As a little kid I would never fail to pick up inappropriate words and use them in ways adults would understand but feel resigned to let go. This story is a true testament to my outrageous sense of humor as a little kid.
Once upon a time I got furiously mad at my parents for embarrassing me in front of their friends. I found myself in that strange frame of mind where all revenge is sweet and possible, just like the fruits of a tree.
I needed a clever way to embarrass them back so I thought to make use of the peach tree we have at our orchard. When guests would visit our place for the first time, my father would proudly serve them the fruits of that tree's labors. Without exception, I noticed, everyone would comment how delicious and aromatic those fruits were. And what a nice texture they had but little did they know why!

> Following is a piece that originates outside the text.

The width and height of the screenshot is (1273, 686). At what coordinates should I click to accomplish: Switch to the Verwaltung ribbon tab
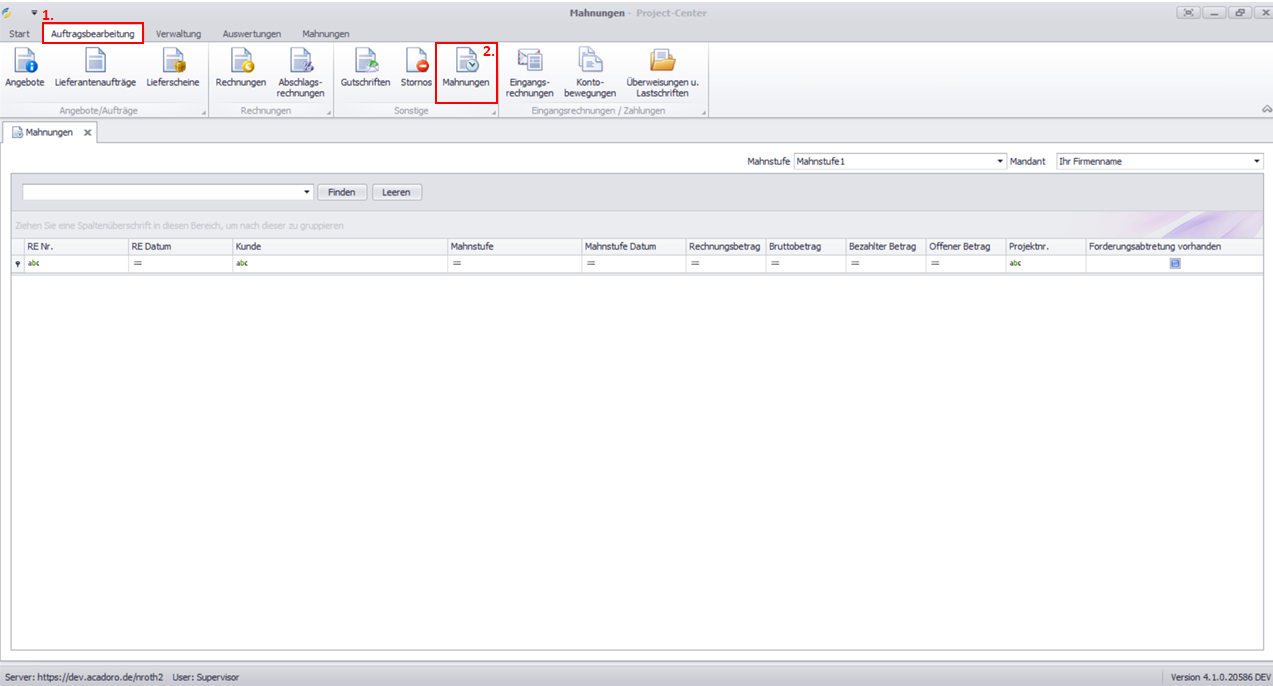pyautogui.click(x=178, y=34)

When my parents would excuse themselves to prepare dinner, the guests would shift their full attention to me and try to be nice to me although they had just heard from my parents what a prankster and little devil I was and all that embarrassing stuff.
That was the moment I was waiting for.
"Did you know who actually planted the peach tree?", I would innocently ask.
"Who?", they will ask back feigning surprise thinking it must have been my father.
"I did!", I'd shout back. "Let me show you"
You don't need to be a prodigy to know how gullible adults are when it comes to showing them something you have done all by yourself and you are so proud of. They will never say no.
"Here it is", I would point to the tree. "They taught us at school how to make trees nature's way."
"That's nice, so how did you do it?", they would ask back unsuspectingly.
"That was easy. I had just eaten a few peaches my father brought from the market. One of them was so small I ate the seed too. I would later go out and dig a little hole with my toy shovel, take my pants off and poo poo into the hole. I would cover it up and after that I would water it every day or pee into it to help nature do its work faster"
As I finished my sentence, an awkward smile would appear on their face.
"That's right. Why did you think the peach crap you just ate tasted so well? They all came from my ass!", I would say and laugh.
That's when all smile on the guests' face would suddenly disappear...
Changing into a serious face, I would finish them off,
"You know, we were told all about Birth from your Rectum at school, that it's nature's way of growing seeds into trees with the help of humans. I didn't know what a rectum was so I looked it up online and found out some people call it 'Anal Birth'. Don't you know? It's so cool! You should try it at your backyard too one day"
After my father beat the shit out of me that day, he told me to never go anywhere close to that tree again.
I didn't mind. My revenge had worked and there were so many other trees in our orchard.